“Movie adaptation” is a phrase that sends shivers down the spines of any booklover. Video game adaptation? Now that’s something likely not suck. But what if your favorite book spawns a miniature wargame? That’s what happened to the Forgotten Ruin series – it inspired the aptly-named Forgotten Ruin solo “adventure wargame” from Ivan Sorensen and Modiphius.
Listen to the Fortified Niche episode.

In Forgotten Ruin, future Earth has experienced White Chlorination Syndrome or something, so they send some US Army Rangers into the far further future to find the cure. What they find is orcs, goblins and dragons. What your platoon in the game finds is that they are hopelessly off-course and away from their original LZ.

Forgotten Ruin works on a simple, FiveCore-derived engine. It’s a d6 roll-over system and the absolute majority of rolls will be for hitting and wounding. Saves are rare at the start (your troops are seemingly unarmored) and morale only applies to mobs – while your rangers act as solo characters, the regular enemies activate in units and can thus shed deserters when shot up.

There’s really not much to say about combat, other than that it’s fast and not that exciting. A lot of firearms fire once and hit on 4+ if the enemy is in open but not within 6″ or in cover, so it’s a lot of 50% chance shots. Enemy archers hit on 5+ at best. There’s no suppressing fire or anything that fancy. Just rolling a lot of dice and cursing.

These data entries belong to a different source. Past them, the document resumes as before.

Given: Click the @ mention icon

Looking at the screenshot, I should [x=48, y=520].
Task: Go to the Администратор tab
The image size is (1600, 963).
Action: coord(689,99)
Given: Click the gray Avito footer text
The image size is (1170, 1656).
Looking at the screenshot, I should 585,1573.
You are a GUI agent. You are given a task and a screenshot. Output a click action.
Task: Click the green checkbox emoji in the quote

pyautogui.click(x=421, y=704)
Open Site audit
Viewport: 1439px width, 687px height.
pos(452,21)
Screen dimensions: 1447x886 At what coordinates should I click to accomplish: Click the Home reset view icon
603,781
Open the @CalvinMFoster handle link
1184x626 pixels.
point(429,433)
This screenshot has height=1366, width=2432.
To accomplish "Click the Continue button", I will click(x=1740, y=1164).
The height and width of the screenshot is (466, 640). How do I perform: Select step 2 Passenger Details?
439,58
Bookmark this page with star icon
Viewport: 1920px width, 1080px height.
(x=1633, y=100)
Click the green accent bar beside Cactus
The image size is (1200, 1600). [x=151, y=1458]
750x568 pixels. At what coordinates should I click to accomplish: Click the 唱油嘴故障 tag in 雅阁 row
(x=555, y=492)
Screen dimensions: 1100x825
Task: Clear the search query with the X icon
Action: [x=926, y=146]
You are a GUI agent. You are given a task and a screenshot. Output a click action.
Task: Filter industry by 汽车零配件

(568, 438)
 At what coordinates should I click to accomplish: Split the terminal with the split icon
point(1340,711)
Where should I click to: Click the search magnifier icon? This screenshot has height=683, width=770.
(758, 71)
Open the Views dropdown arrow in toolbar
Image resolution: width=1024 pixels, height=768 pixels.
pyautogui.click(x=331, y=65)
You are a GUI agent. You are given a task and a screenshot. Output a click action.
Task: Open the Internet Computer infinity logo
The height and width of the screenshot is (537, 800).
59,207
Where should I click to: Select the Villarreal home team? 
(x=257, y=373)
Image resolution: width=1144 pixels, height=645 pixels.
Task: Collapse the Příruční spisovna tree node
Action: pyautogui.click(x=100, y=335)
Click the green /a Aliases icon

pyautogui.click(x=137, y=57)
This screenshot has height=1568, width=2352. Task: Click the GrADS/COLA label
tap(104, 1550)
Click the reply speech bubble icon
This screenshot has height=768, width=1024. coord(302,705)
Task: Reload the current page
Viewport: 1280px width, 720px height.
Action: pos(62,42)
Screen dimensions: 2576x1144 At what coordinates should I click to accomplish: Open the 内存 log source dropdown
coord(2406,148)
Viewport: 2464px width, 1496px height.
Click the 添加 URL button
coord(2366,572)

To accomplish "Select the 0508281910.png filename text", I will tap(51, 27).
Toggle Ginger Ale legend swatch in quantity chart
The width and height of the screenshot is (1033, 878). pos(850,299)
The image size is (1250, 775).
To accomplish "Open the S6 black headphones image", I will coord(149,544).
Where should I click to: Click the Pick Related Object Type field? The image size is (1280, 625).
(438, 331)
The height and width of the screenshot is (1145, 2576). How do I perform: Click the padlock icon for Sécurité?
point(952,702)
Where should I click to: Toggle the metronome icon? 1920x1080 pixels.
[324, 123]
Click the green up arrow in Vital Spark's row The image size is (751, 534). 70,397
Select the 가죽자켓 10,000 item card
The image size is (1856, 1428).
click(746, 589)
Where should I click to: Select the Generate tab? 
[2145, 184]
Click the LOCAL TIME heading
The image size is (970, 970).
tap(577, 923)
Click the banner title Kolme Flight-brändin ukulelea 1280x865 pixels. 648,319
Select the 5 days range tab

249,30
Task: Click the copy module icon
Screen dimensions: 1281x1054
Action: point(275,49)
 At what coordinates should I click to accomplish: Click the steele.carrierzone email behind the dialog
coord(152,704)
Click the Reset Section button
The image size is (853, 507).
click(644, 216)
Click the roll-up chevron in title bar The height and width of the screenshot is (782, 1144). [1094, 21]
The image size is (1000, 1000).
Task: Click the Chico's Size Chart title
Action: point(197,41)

The real exciting meat of Forgotten Ruin lies outside the battlefield encounter. For one thing, the starting squad will always be roughly the same: two fireteams of four and a squad leader. Not that many options in armament. But you make three troopers Known Personalities, which can randomly roll two personality traits per which give bonuses to rolls if you find them applicable. They’re also the ones accruing XP and advances.

But after each battle, you can turn one regular guy (who still has a name) into a Known Personality with all the benefits that come from that. This is a much cooler concept than, say, Necromunda’s attitude of “fuck gangers, only champs and youngbloods matter.” Also, if you’re running understrength, you may get a temp replacement from the platoon. If that replacement ends the game by getting Exposure or whatever else would make him different from a regular grunt, you can name them and take him the next time you’re short a dude!

Meanwhile, if an enemy mob starts with a champion, and you win that mission, the champion has low odds of surviving and turning into a reoccurring villain. This is a great take on the Nemesis system, especially since it’s not contingent on AI beating the player. Honestly, this and every other random generation table that has mechanical effects is great.

Forgotten Ruin isn’t exactly Fortified Niche’s cup of tea – but that’s OK, we’re not fans of solo wargaming. It is still a solid miniature wargame that plays fast and doesn’t burden the player with endless stats and modifiers to remember on their own. It just needs better gunplay.